I often make presentations on fracking with Dr. Ian Simpson, a graduate of Cambridge and a well-respected family physician. Dr. Simpson clearly and passionately outlines a long list of health concerns associated with fracking. Dr. Edwin Bezzina, who teaches history at Grenfell College, has written a paper outlining the negative side-effects likely to occur if Black Spruce Exploration proceeds with fracking operations. Bezzina maintains that our $1-billion tourism industry will be severely impacted.
Black Spruce Exploration is a freshly minted company with no experience. Why are they being allowed to experiment with this dangerous technology in our coastal environment?

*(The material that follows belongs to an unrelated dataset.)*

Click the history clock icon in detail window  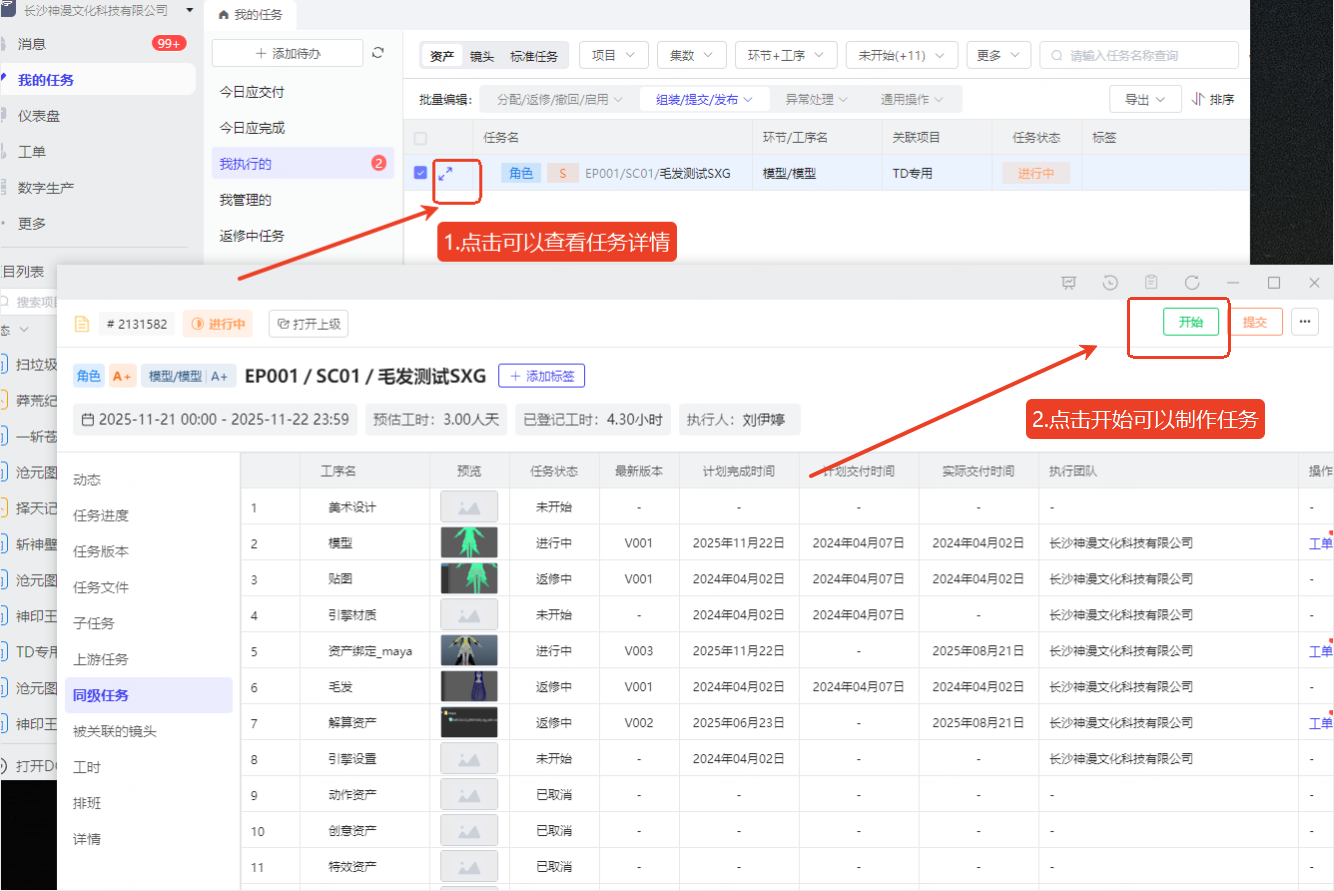[1110, 283]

George Langdon, former president and CEO of Shoal Point Energy, the company that has already drilled a conventional well in this area stated: “It’s a bit of a wild frontier still,” referring to drilling at Shoal Point. Larry Boyd, director of geoscience at AJM Deloitte, the Calgary consulting firm that Shoal Point hired to evaluate its Green Point potential, said: “The shale is really broken up quite a bit and when a shale is broken like that, it can be very difficult to drill. It’s difficult just to get a hole that will stay together.”
These remarks increase concern among residents of the west coast. The Port au Port/Bay St. George Fracking Awareness Group does not want a junior oil company playing Russian roulette with our health, environment and way of life.